La naissance d’une comptabilité durable et l’impact sur la valeur
En ce sens, l’EFRAG va beaucoup plus loin que l’ISSB. Elle considère que l’investisseur serait alors pleinement conscient des externalités provoquées par une société sur l’ensemble de l’environnement, ce qui entraînerait, à priori, de facto une dégradation de la rentabilité financière pour certains autres secteurs d’activité. Dans l’esprit, ces indicateurs extra-financiers lus par des investisseurs institutionnels contraints d’investir dans des sociétés « durables » pourraient empêcher les sociétés les plus polluantes de trouver de nouveaux financements, et donc d’entamer une démarche d’investissement pour créer de la valeur. Une sorte d’utopie dans laquelle, à ce jour, seuls les investisseurs contraints aux investissements durables ou les actionnaires activistes y trouvent leur compte.
Pour aller plus loin… repenser la notion de capital
Différents chercheurs en sciences de gestion ont alors souhaité élargir la notion comptable de « capitaux employés » au passif d’un bilan.

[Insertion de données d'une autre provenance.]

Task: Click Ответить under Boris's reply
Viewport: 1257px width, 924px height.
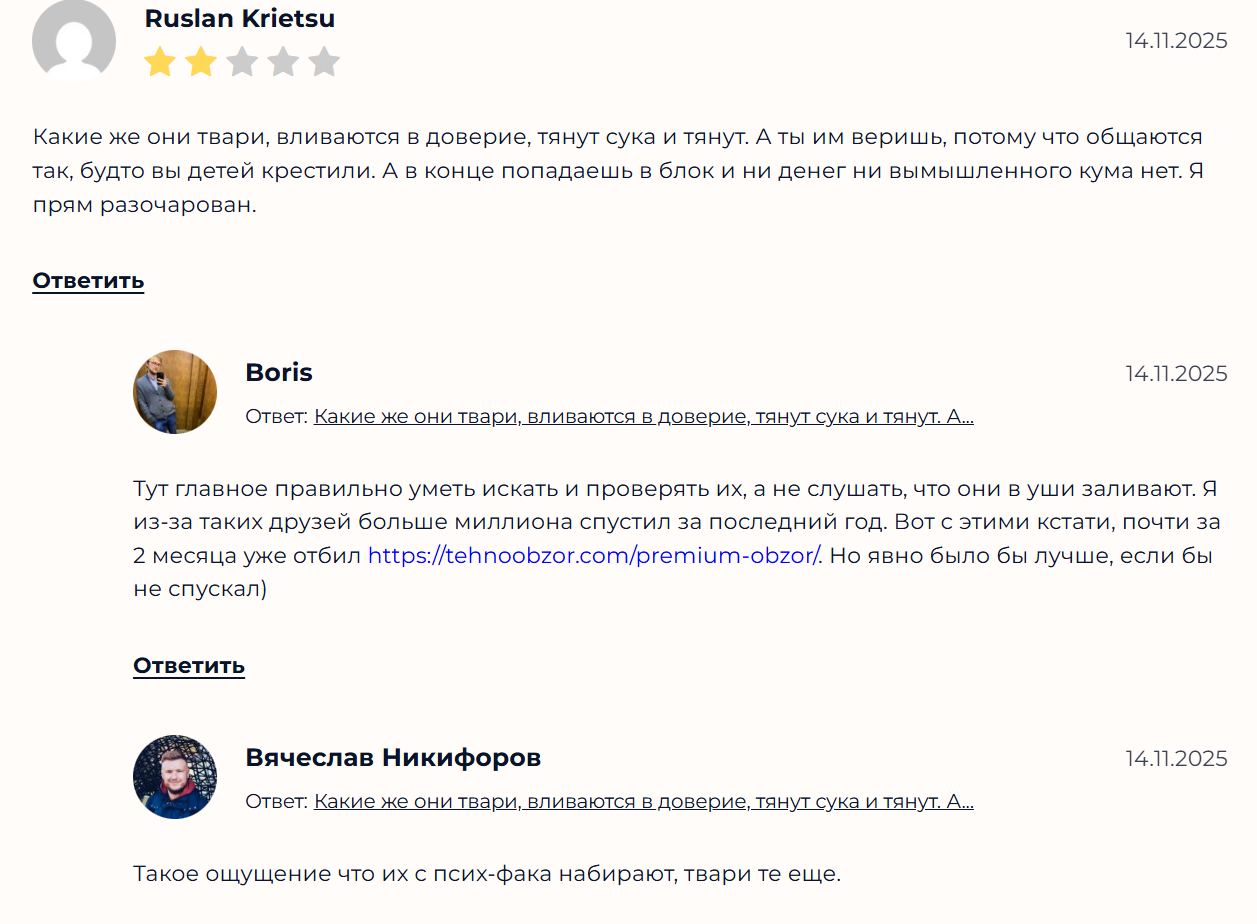Action: pyautogui.click(x=189, y=665)
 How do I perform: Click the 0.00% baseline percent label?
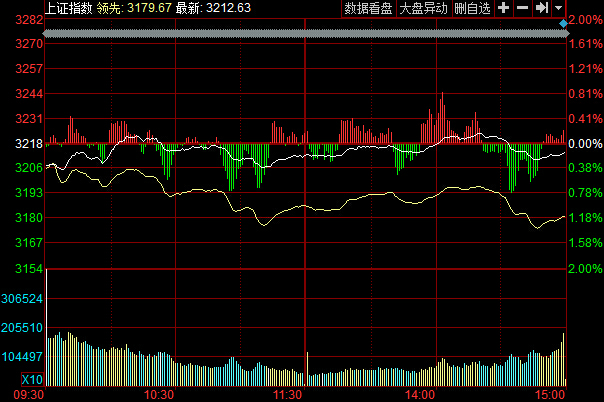point(585,144)
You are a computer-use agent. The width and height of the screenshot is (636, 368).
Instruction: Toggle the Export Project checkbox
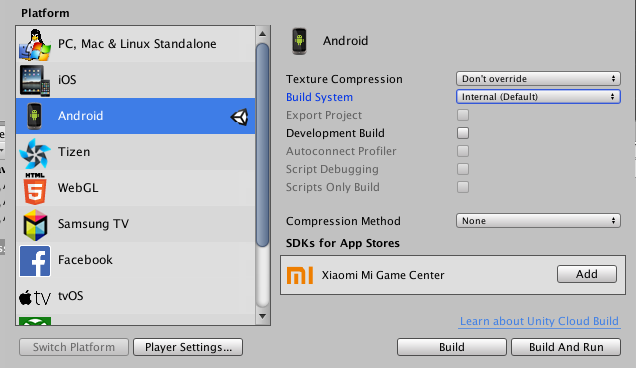click(463, 115)
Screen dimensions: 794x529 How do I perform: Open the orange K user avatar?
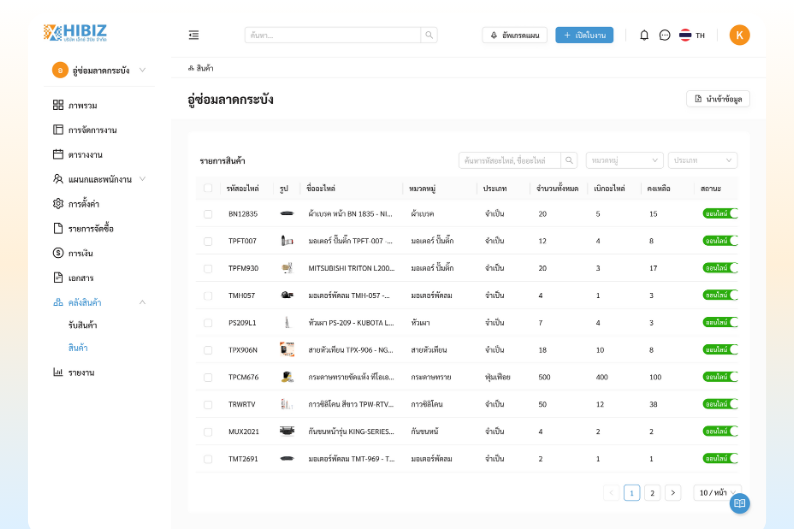[739, 35]
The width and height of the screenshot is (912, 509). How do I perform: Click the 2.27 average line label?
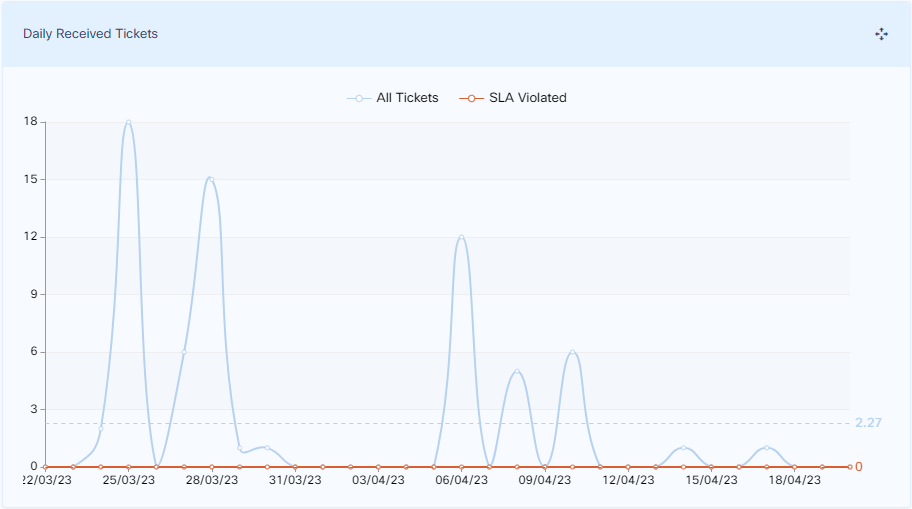click(x=868, y=423)
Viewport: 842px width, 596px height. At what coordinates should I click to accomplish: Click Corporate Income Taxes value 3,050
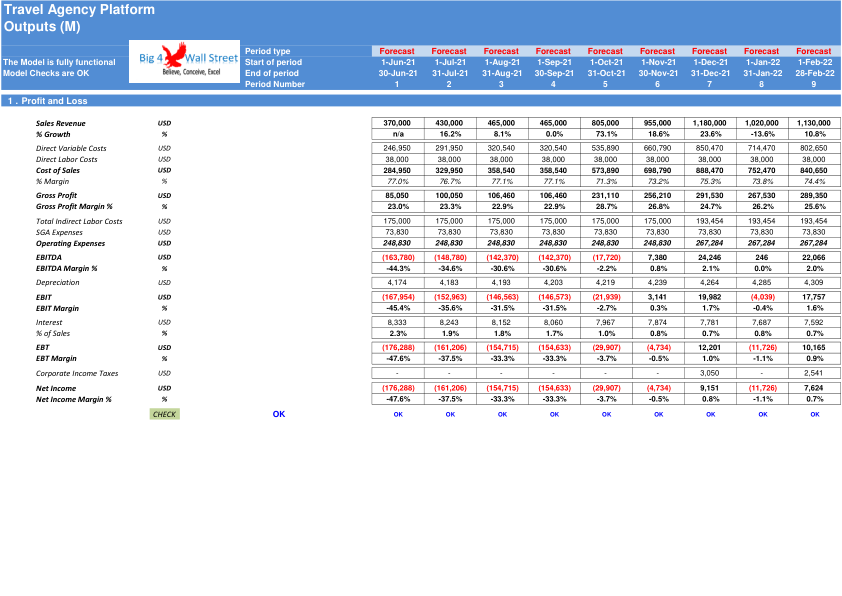pos(710,373)
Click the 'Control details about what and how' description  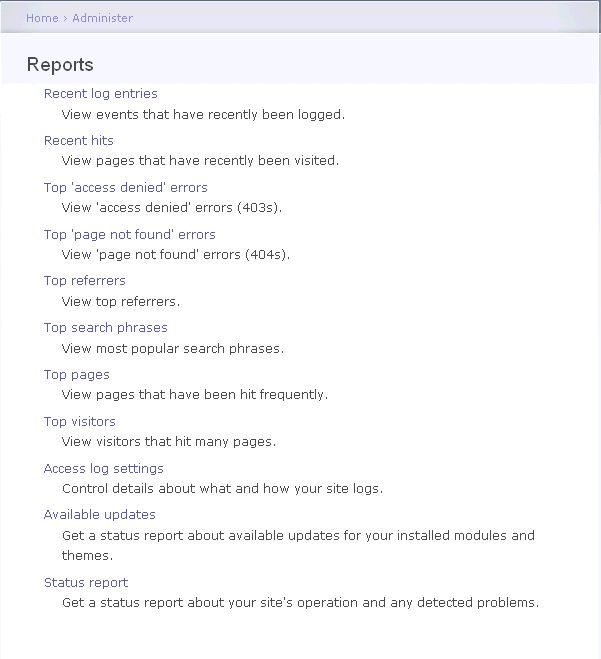point(223,488)
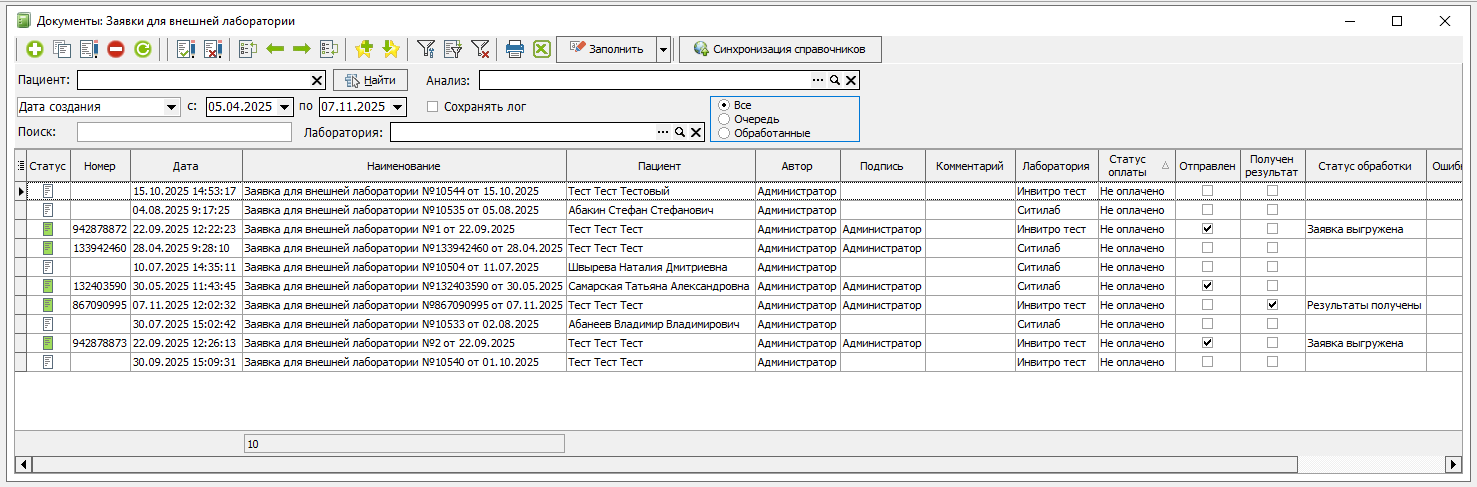
Task: Sort by the Пациент column header
Action: (x=659, y=166)
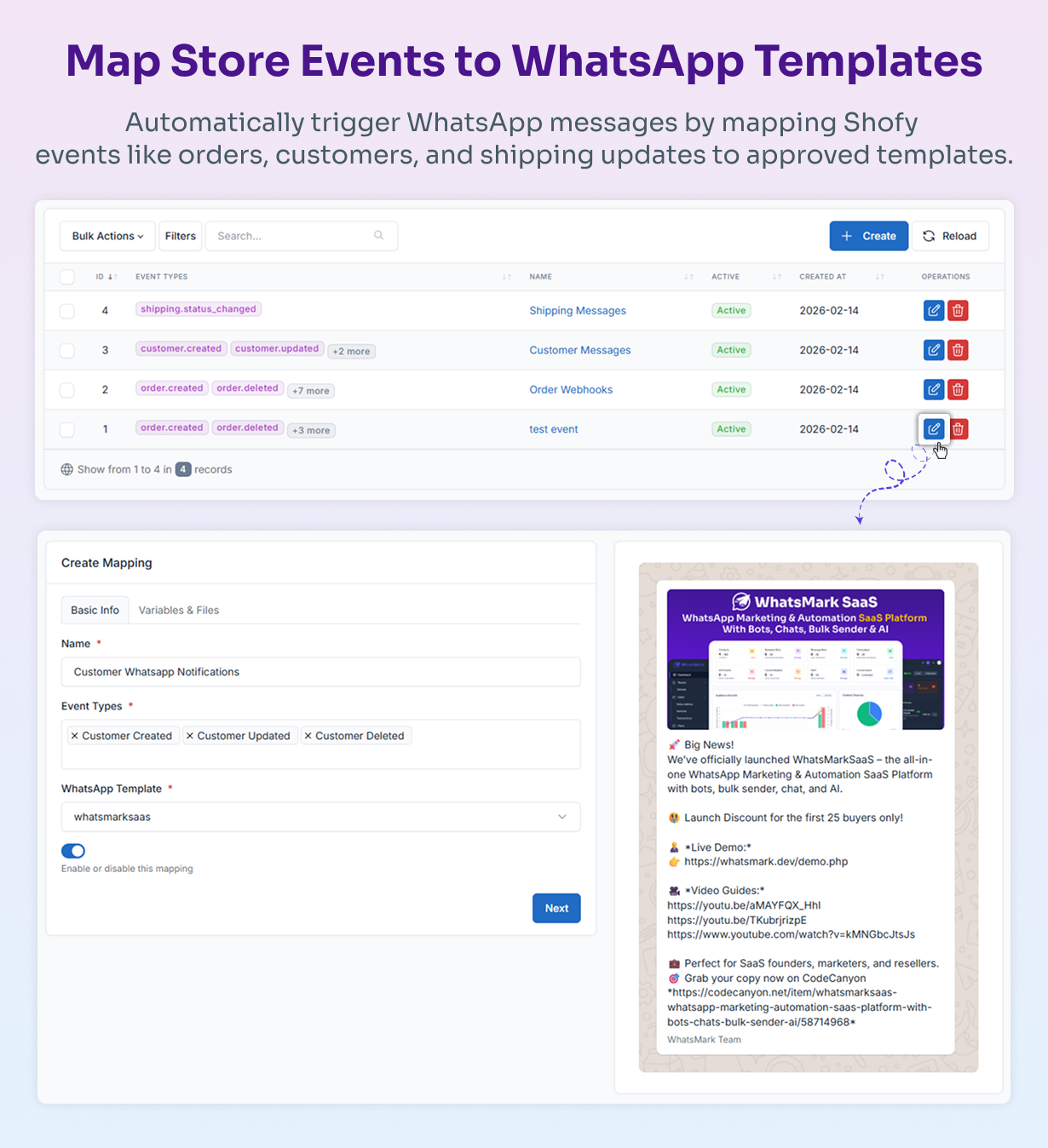Check the select-all checkbox in table header
The height and width of the screenshot is (1148, 1048).
pyautogui.click(x=66, y=277)
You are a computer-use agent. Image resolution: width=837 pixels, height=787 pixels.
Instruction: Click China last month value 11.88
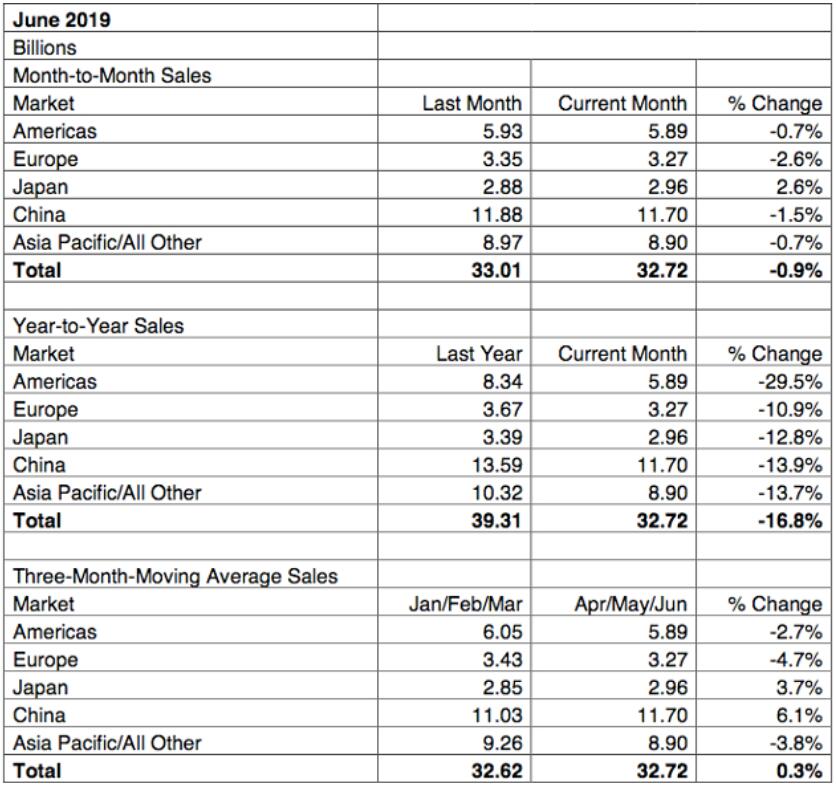click(x=454, y=214)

À ce jour, seuls les capitaux financiers sont inscrits en comptabilité. Ils sont utilisés aux investissements, à l’actif. Un pan de la communauté scientifique estime que ces capitaux sont insuffisants, puisqu’ils n’intègrent ni les ressources humaines, ni les ressources environnementales. Ces ressources subissent une exploitation des activités économiques et par conséquent, ces dernières devraient apparaître comme « consommées » au bilan. L’idée d’une comptabilité environnementale voit le jour en 1994 (Gray R.) avec pour fondement l’idée que la valeur financière créée ou détruite par une société est à la fois économique, mais aussi sociale et environnementale. C’est donc sur cette philosophie qu’est né le modèle CARE (Comptabilité Adaptée pour le Renouvellement de l’Environnement) par deux chercheurs, Rambaud A. et Richard J. La base du modèle est fondée sur une dualité : l’exploitation de ressources permet de créer de la valeur (et gonfler la valeur de l’actif économique de l’entreprise). En contrepartie, l’entreprise dispose –en plus des capitaux économiques – d’une dette écologique et humaine compte tenu de la dégradation de l’environnement qui a été nécessaire à cette création de valeur. Par exemple, une entreprise de traitement de bois pourra créer de la valeur grâce à l’exploitation d’une forêt afin d’obtenir sa matière première. La contrepartie réelle serait que cette dette écologique correspond à la quantité de forêt détruite que l’entreprise doit réhabiliter. Autrement dit, cette dette supplémentaire devrait alors être amortie par l’entreprise au gré de la réparation du préjudice environnemental subit. Le profit à considérer pour l’entreprise serait alors celui qui s’exprime après la mise en œuvre d’actions de préservation des capitaux.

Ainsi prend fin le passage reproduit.